7 Among these factors, platelet-derived growth factor (PDGF) has long been known as a potent chemotactic and mitogenic factor in RPE cells,
8 a major constituent of the epiretinal membrane (ERM) in PVR. It has been suggested recently that the PDGF α receptor (αPDGFR) plays a pivotal role in PVR, since cell lines that do not express αPDGFR or express mutant αPDGFR gene have a poor potential for inducing PVR in a rabbit model.
9 10 11 Hepatocyte growth factor (HGF) is another growth factor that recently has been under intensive investigation. HGF is also known as scatter factor (SF), due to its ability to promote the dissociation or scattering of formed colonies of cultured epithelium.

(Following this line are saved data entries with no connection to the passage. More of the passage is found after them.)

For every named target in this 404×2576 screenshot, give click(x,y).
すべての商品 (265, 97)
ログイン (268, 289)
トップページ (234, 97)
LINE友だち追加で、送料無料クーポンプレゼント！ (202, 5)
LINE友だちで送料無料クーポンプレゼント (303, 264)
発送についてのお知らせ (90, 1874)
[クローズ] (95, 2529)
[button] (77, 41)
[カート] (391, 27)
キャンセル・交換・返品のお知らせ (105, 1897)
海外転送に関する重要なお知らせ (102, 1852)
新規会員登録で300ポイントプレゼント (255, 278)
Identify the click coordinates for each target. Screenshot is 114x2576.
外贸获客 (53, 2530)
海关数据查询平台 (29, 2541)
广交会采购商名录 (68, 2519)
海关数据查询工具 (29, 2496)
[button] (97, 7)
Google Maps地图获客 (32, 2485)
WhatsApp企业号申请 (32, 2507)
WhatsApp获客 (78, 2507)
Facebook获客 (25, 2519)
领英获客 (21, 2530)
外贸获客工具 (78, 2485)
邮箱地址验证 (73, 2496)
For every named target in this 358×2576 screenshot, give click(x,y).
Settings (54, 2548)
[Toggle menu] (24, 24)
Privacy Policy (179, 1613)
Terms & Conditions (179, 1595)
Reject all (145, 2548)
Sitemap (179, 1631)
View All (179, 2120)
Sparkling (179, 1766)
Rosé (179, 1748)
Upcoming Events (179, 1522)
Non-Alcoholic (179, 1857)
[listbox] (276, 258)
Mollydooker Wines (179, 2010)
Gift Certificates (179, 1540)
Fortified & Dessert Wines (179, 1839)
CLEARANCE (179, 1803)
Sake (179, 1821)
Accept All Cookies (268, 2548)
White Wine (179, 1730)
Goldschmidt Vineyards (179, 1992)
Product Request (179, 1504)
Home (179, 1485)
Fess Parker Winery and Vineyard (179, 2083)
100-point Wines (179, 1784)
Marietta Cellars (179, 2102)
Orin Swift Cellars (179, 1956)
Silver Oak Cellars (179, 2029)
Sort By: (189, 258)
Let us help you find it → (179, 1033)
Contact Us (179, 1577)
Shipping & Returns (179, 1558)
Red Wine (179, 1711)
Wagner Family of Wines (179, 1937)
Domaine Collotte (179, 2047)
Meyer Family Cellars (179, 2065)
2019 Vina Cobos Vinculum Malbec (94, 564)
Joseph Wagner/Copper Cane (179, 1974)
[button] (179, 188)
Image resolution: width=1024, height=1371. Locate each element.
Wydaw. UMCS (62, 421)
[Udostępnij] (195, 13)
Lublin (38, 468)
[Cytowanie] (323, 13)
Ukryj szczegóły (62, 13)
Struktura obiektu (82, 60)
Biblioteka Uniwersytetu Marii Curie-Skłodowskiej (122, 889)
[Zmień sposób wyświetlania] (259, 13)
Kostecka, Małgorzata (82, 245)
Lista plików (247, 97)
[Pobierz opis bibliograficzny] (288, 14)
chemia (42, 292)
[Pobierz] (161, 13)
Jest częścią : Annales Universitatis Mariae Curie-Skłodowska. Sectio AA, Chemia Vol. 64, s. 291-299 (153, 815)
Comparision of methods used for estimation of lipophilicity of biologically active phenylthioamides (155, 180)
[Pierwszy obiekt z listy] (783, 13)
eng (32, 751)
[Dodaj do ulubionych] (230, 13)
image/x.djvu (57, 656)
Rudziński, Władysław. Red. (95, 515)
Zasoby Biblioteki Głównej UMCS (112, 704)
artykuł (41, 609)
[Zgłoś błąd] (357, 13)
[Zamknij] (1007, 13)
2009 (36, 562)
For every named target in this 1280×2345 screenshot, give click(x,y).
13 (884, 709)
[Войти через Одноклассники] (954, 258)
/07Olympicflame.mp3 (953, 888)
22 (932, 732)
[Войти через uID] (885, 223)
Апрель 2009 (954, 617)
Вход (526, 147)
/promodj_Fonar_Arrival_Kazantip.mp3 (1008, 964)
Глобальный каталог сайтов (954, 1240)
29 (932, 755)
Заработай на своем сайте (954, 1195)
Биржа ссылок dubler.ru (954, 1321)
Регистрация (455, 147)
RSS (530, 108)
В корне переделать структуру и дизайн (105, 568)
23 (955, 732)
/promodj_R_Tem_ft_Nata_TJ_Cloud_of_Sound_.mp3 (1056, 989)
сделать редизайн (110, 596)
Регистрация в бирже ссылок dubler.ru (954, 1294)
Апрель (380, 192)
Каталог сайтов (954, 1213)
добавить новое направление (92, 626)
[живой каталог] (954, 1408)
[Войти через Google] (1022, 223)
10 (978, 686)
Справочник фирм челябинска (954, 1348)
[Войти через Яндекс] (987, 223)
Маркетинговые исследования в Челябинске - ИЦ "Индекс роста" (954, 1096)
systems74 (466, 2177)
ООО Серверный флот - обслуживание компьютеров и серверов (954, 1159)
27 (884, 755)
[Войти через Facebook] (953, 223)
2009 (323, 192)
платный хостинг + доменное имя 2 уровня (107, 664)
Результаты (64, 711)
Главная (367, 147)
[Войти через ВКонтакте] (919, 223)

12 It has been shown that human RPE cells respond to HGF/SF by epithelial-mesenchymal transformation and by cell migration.
13 Also, tyrosine phosphorylation of HGF receptor (HGFR or c-Met) was demonstrated in a PVR model in the presence of IL-1.
14 However, these observations are mainly dependent on the animal model of PVR, which was induced and accelerated by injection of either rabbit conjunctival fibroblasts or proinflammatory factors. Thus, these models are not suitable for investigation of the molecular events in the early phase of PVR. In 1975, Machemer and Laqua
3 recognized that mitotically inactive RPE cells began to enter a phase of DNA synthesis 12 to 24 hours after RD. Therefore, they proposed that this animal model of RD could provide us with a good tool to investigate PVR. Thereafter, numerous studies demonstrated that RD could start RPE and glial proliferation. However, little is known about the molecular events that underlie other process such as RPE migration after RD.
4 15 16 17 Besides, these studies did not show whether the events induced by RD could be reversed by retinal reattachment. In addition, it is proposed that it is the healing process of the retinal breaks that trigger the onset of PVR, because PVR occurs more often after rhegmatogenous RD than after exudative RD, even though the latter has more severe inflammation.
18 It is not known whether the simple separation without retinal breaks would initiate the early stage of PVR. Based on these considerations, we fashioned an animal model of RD without retinal breaks.